A imagem mostra o uso do pulverizador de ácido carbólico desenhado por Lister.
A imagem mostra o uso do pulverizador de ácido carbólico desenhado pela Lister. Crédito: Wellcome Images

Em 1864, enquanto praticava como professor de cirurgia na Universidade de Glasgow, Lister descobriu o trabalho de um químico francês chamado Louis Pasteur. Quando ele leu em Recherches sur la putrefaction que a fermentação era devida a germes, micróbios invisíveis ao olho, ele sentiu que a mesma causa poderia explicar a infecção das feridas.

Seguir as idéias de Pasteur, Lister procurou uma substância química com a qual aniquilar os germes. Após vários testes ele chegou ao ácido carbólico (agora chamado fenol), um composto extraído do creosote que era então utilizado para prevenir o apodrecimento das travessas de caminho de ferro e da madeira dos navios, e que também era aplicado nas águas residuais das cidades. Em 1865, após alguns inícios duvidosos, conseguiu pela primeira vez curar sem infecção a fratura aberta da perna de uma criança atingida por um carro.

Um protocolo de esterilização

A partir daí, Lister estabeleceu um protocolo de esterilização dos instrumentos cirúrgicos, das mãos do cirurgião, dos curativos e das feridas com soluções de ácido carbólico, e até projetou um pulverizador para difundir a substância no ar da sala de cirurgia, o que definitivamente não era agradável. Mas os resultados compensaram o inconveniente, e em 1867 Lister pôde publicar suas descobertas e seu método anti-séptico em uma série de artigos na revista The Lancet.

Lister e seus assistentes na sala de cirurgia masculina do King's College Hospital.'s College Hospital.
Lister and his assistants in the male surgery room at King’s College Hospital. Crédito: Wellcome Images

No entanto, a antissepsia de Lister não se fez sentir imediatamente na comunidade médica. Muitos médicos zombaram da idéia de germes invisíveis flutuando no ar, chamando-a de charlatanismo não científico. O editor da revista Medical Record escreveu: “É provável que sejamos tão ridicularizados no próximo século por nossa crença cega no poder dos germes invisíveis, como nossos antepassados foram por sua fé na influência dos espíritos, de certos planetas e afins, induzindo certas enfermidades”

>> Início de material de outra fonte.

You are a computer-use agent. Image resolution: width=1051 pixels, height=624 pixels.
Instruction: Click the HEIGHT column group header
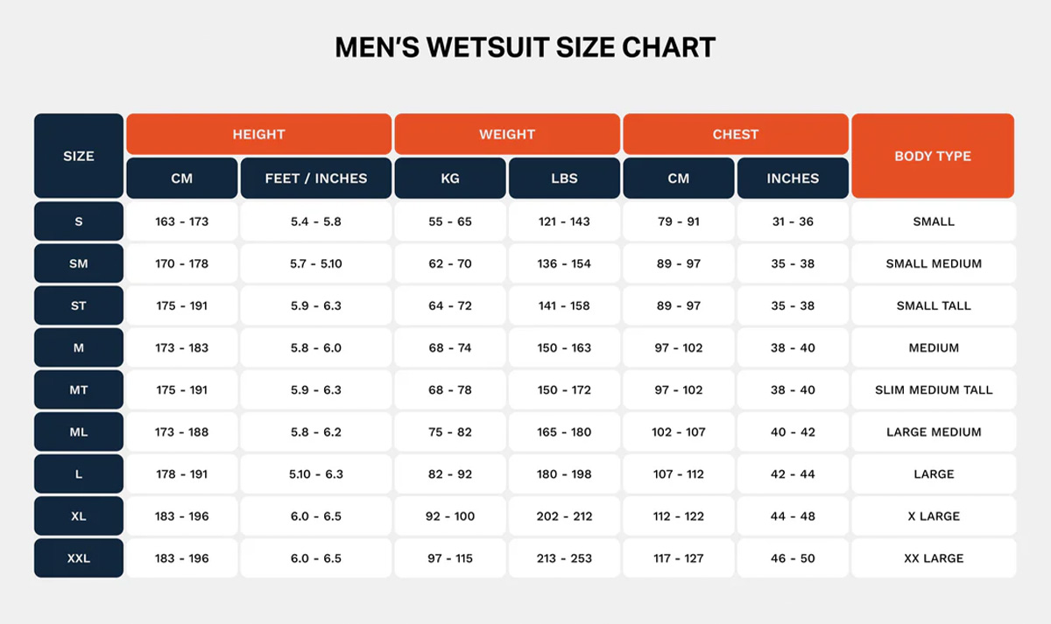[x=258, y=135]
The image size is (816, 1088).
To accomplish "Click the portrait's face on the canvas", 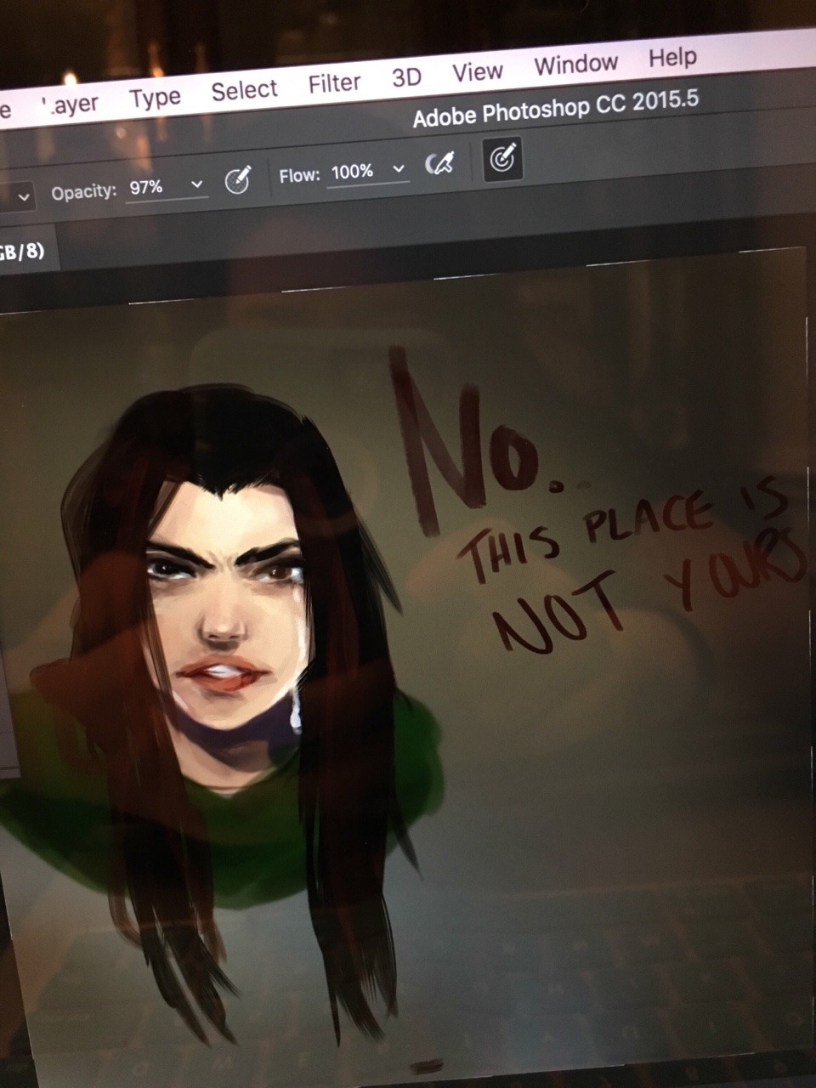I will pos(225,612).
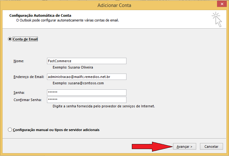The width and height of the screenshot is (229, 156).
Task: Click the Nome field label
Action: coord(19,61)
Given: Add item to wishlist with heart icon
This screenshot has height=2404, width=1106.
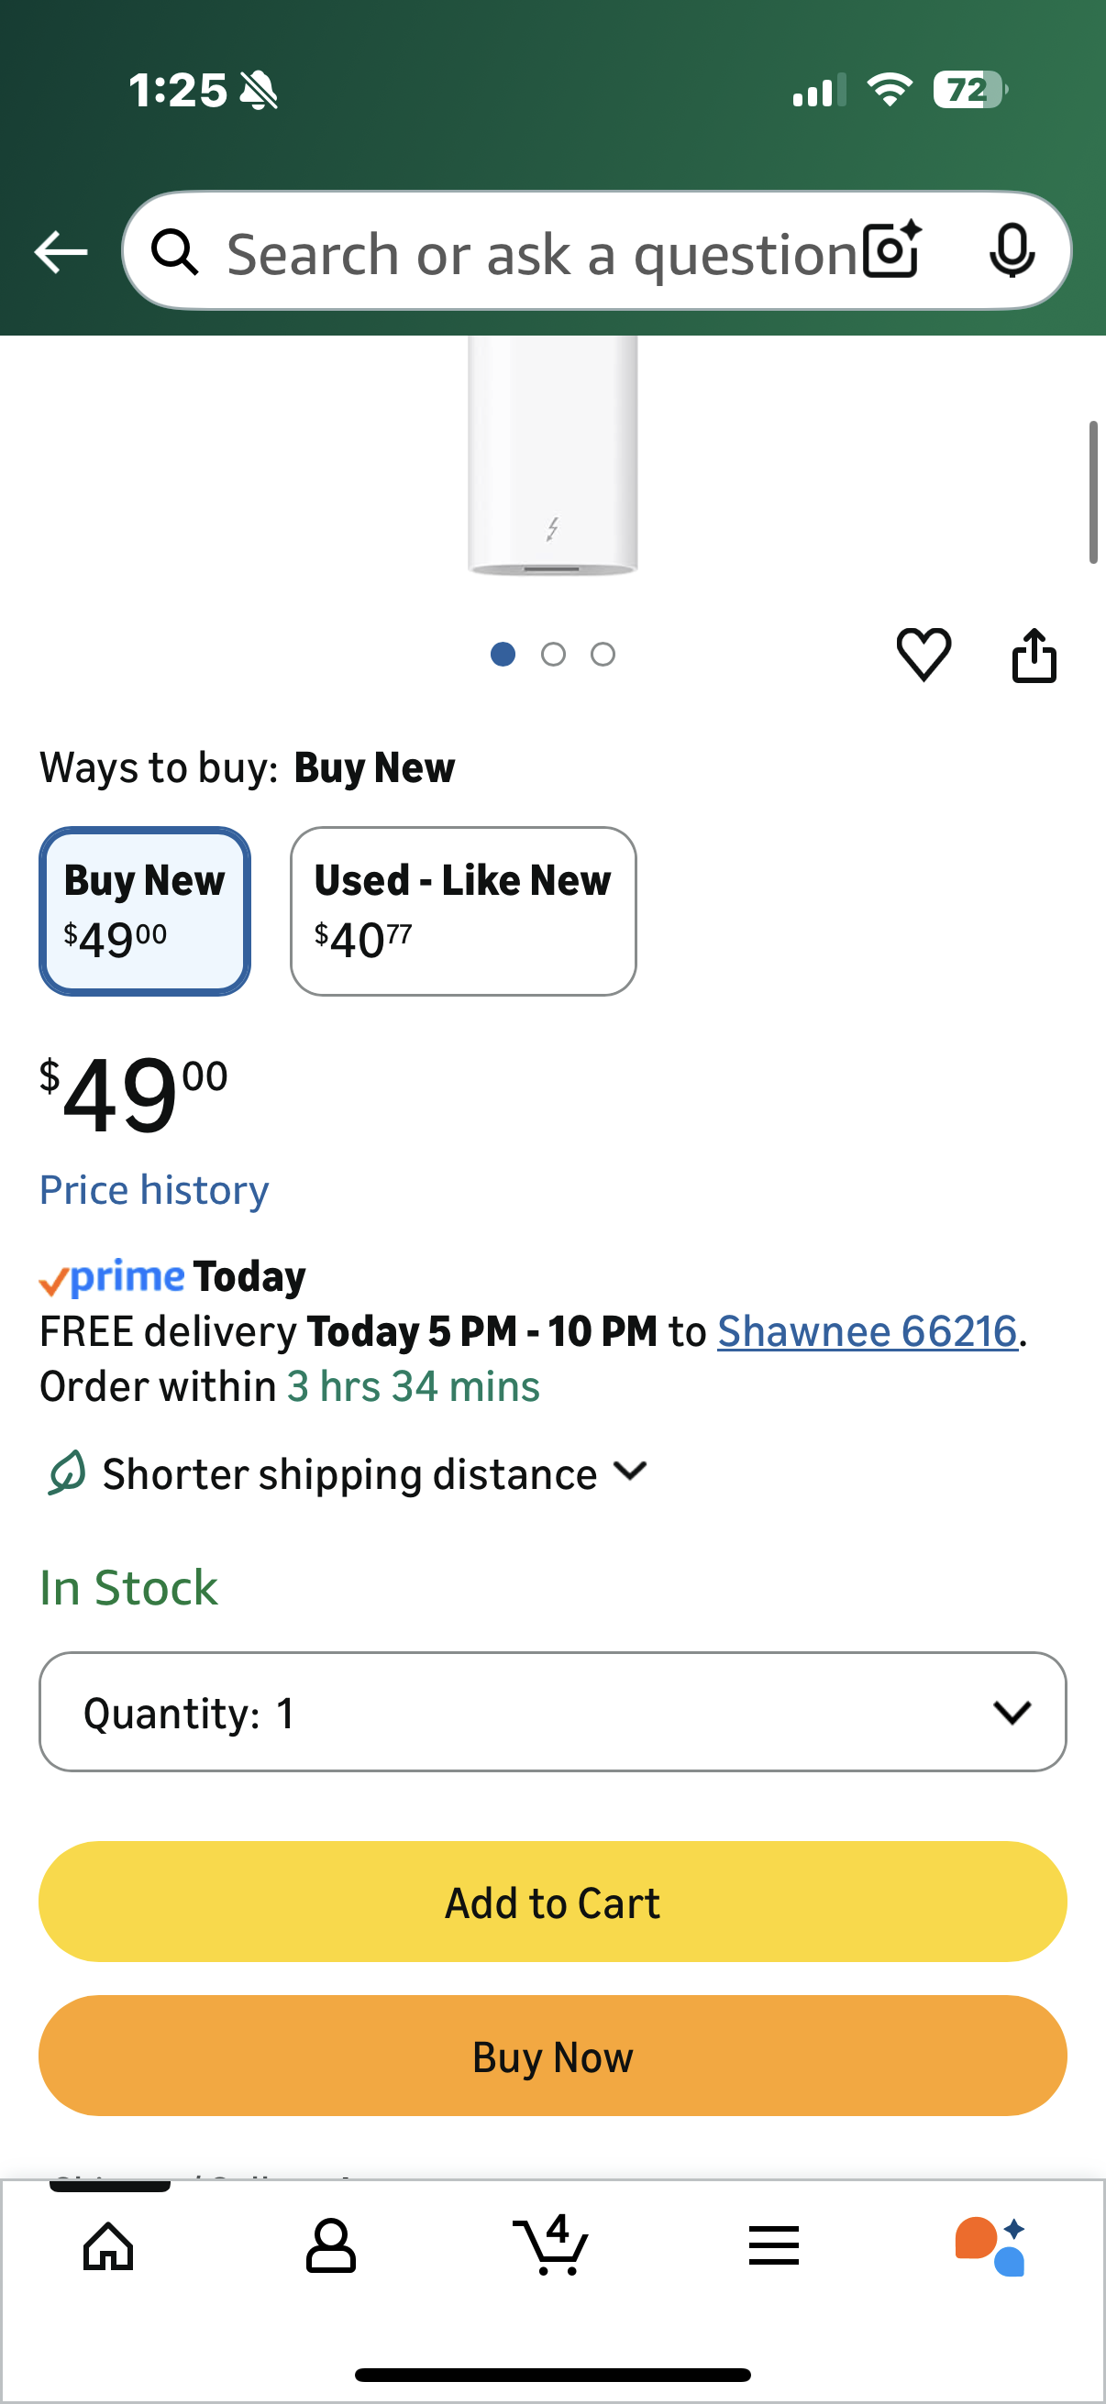Looking at the screenshot, I should click(x=923, y=654).
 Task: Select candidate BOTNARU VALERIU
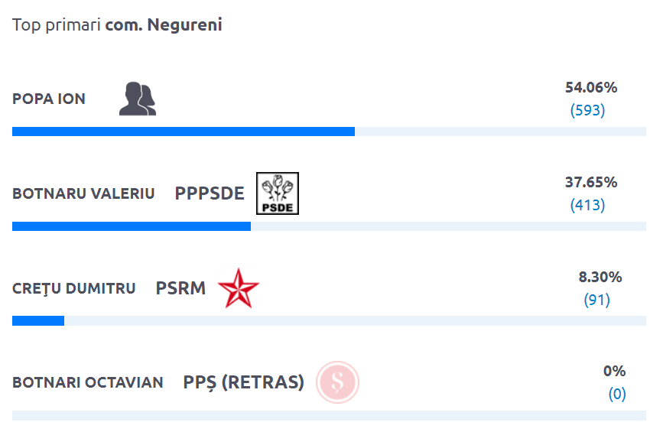[83, 193]
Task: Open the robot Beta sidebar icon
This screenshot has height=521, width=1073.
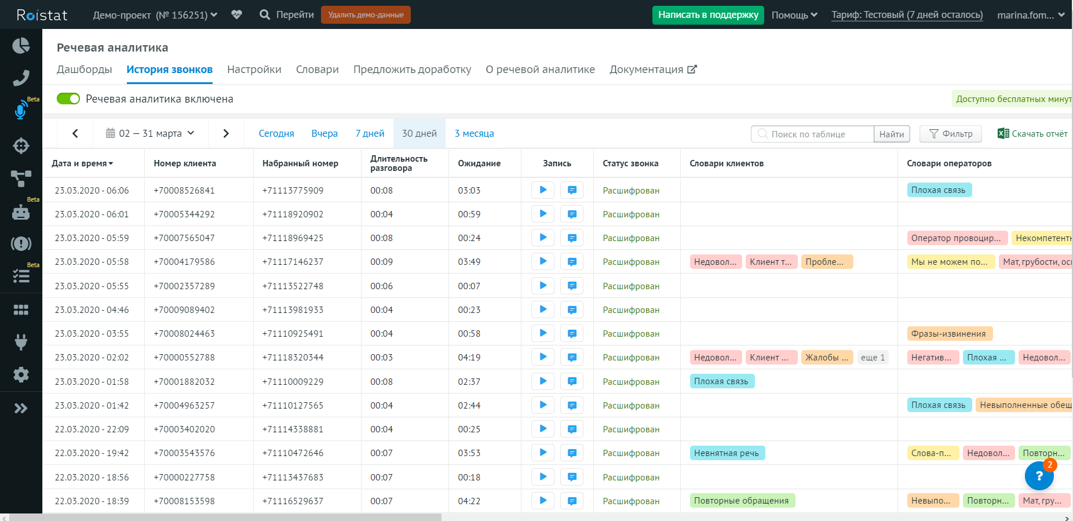Action: (21, 212)
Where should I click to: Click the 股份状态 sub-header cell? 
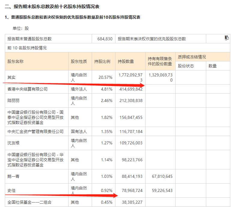[x=186, y=66]
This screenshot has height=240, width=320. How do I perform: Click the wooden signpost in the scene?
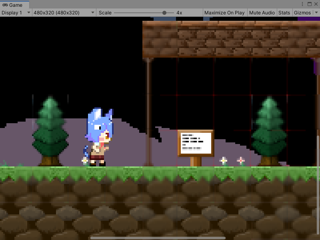point(196,144)
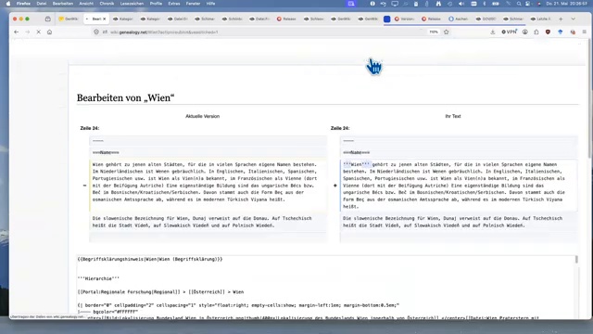This screenshot has width=593, height=334.
Task: Open the Firefox hamburger application menu
Action: [x=585, y=32]
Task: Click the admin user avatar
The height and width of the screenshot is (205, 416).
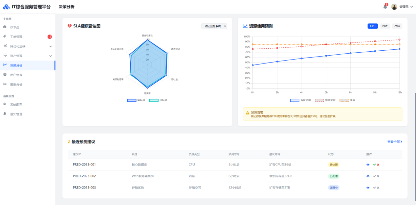Action: click(x=394, y=7)
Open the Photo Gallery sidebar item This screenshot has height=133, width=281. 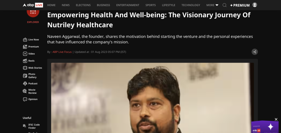coord(30,76)
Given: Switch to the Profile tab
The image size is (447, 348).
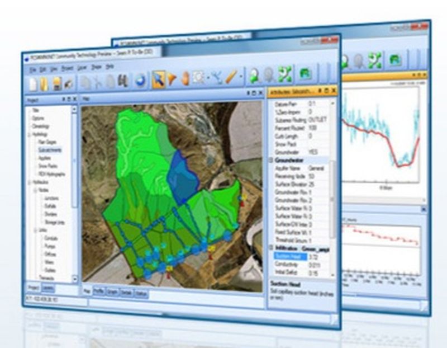Looking at the screenshot, I should click(99, 293).
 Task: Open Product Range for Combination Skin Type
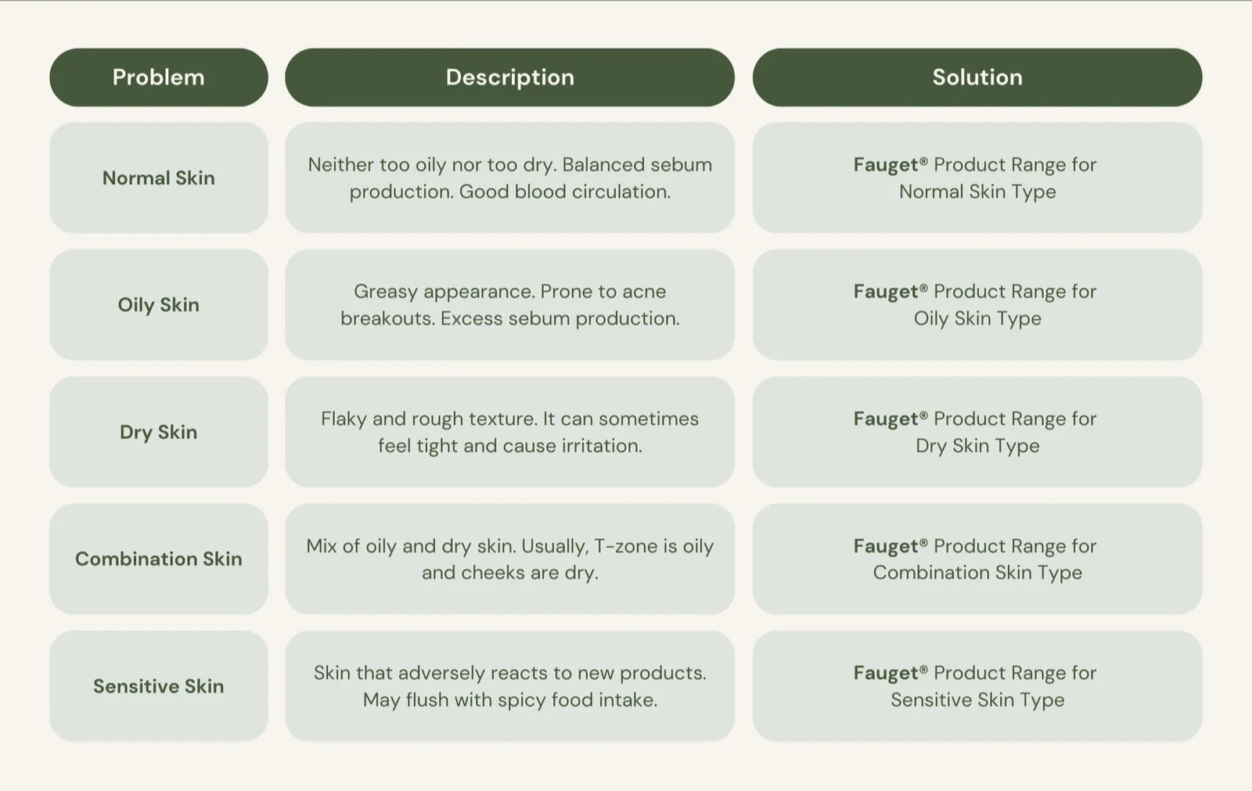coord(977,559)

Mais de um século e meio depois, entretanto, os métodos e substâncias mudaram. Do nosso ponto de vista atual, podemos nos surpreender com o uso generoso do fenol corrosivo e tóxico, que hoje em dia é manipulado em laboratórios com cuidados especiais. Mas de Lister, hoje temos a sua ideia revolucionária que traçou a linha entre a cirurgia antiquada e a sua encarnação moderna. E temos Listerine.